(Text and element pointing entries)
▶
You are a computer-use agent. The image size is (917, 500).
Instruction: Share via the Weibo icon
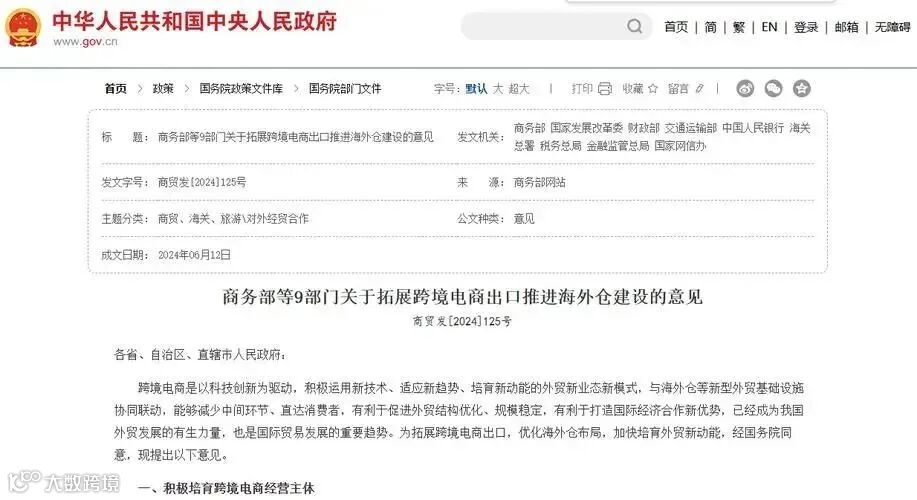pyautogui.click(x=745, y=88)
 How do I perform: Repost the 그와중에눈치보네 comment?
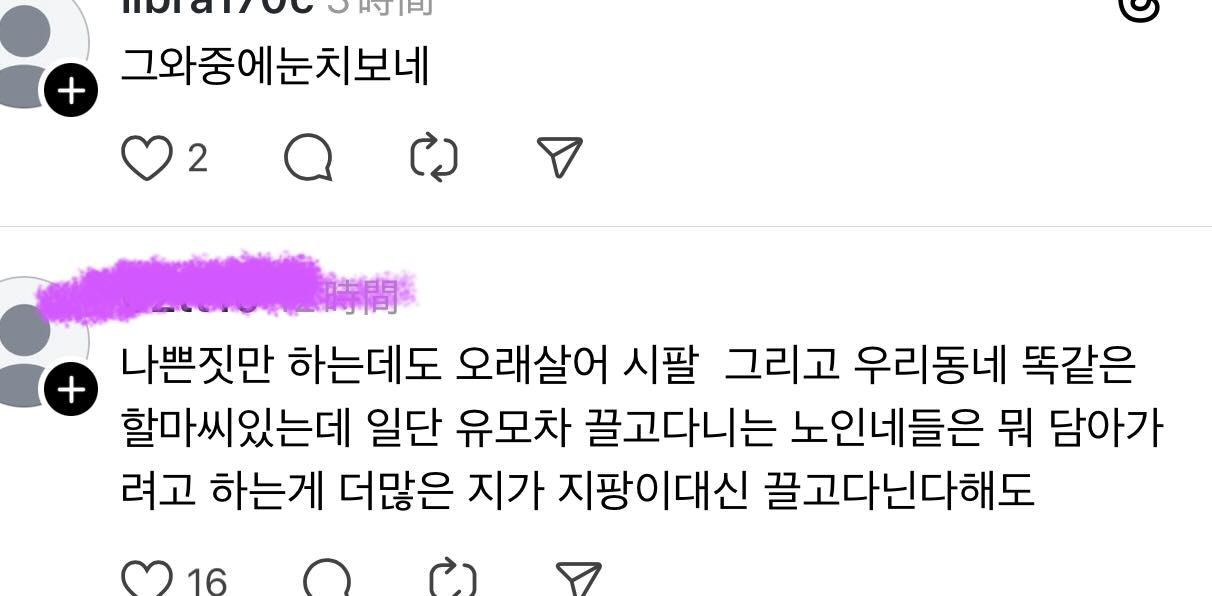(x=434, y=158)
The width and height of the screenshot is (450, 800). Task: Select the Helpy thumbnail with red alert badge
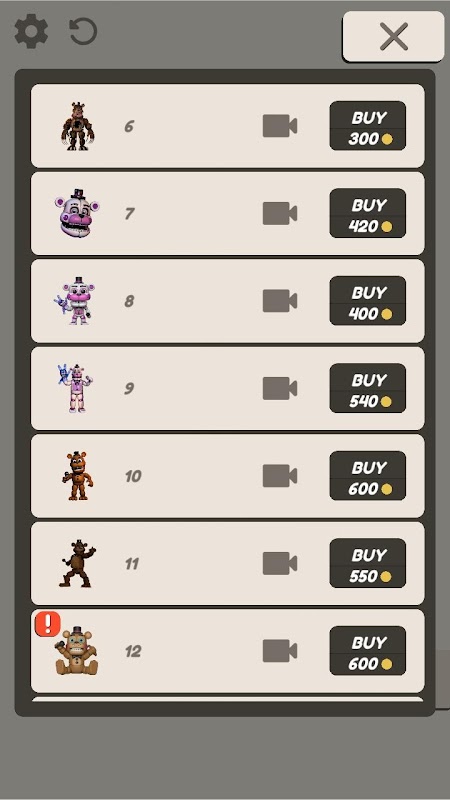pos(77,651)
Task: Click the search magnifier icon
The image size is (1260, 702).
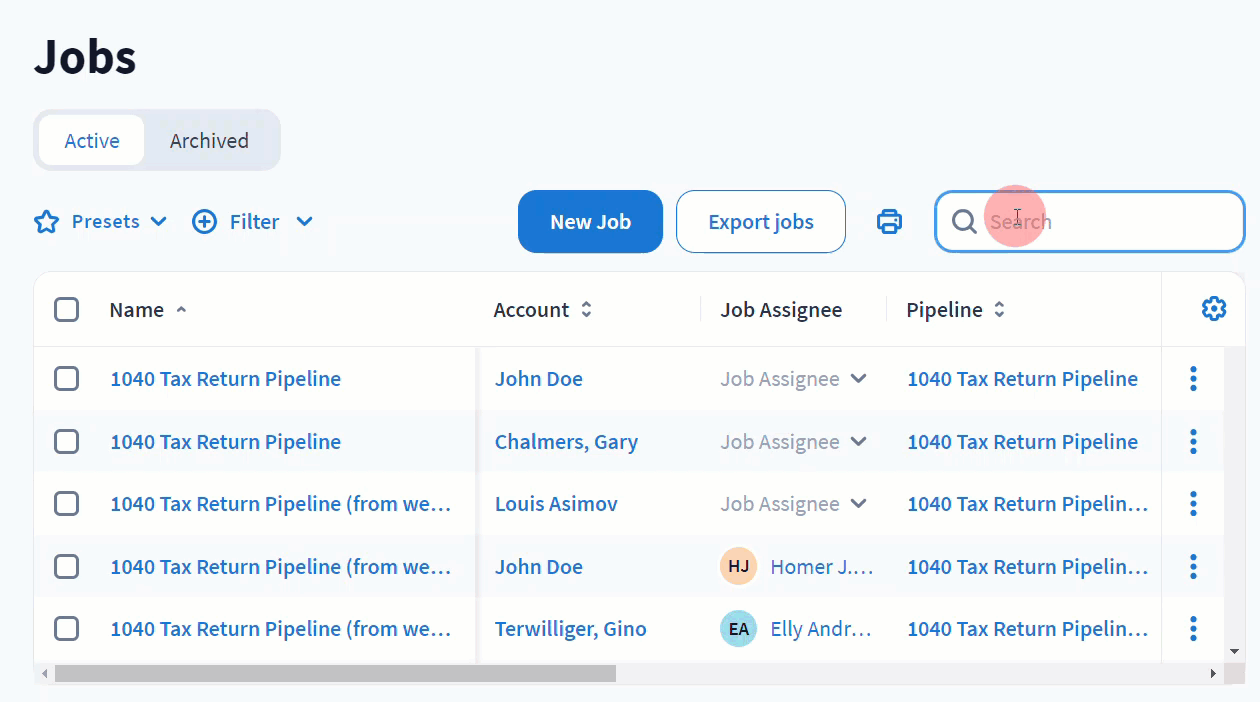Action: 964,222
◀
**Stated goal:** Give back every line of the entries above word for word, leaving the pictures out.

**Answer for the task:**
You are a computer-use agent. The image size is (917, 500).
Instruction: Share via the Weibo icon
pyautogui.click(x=745, y=88)
 How do I perform: Repost the 그와중에눈치보네 comment?
(x=434, y=158)
The width and height of the screenshot is (450, 800). Task: Select the Helpy thumbnail with red alert badge
pos(77,651)
Task: Click the search magnifier icon
The image size is (1260, 702).
Action: 964,222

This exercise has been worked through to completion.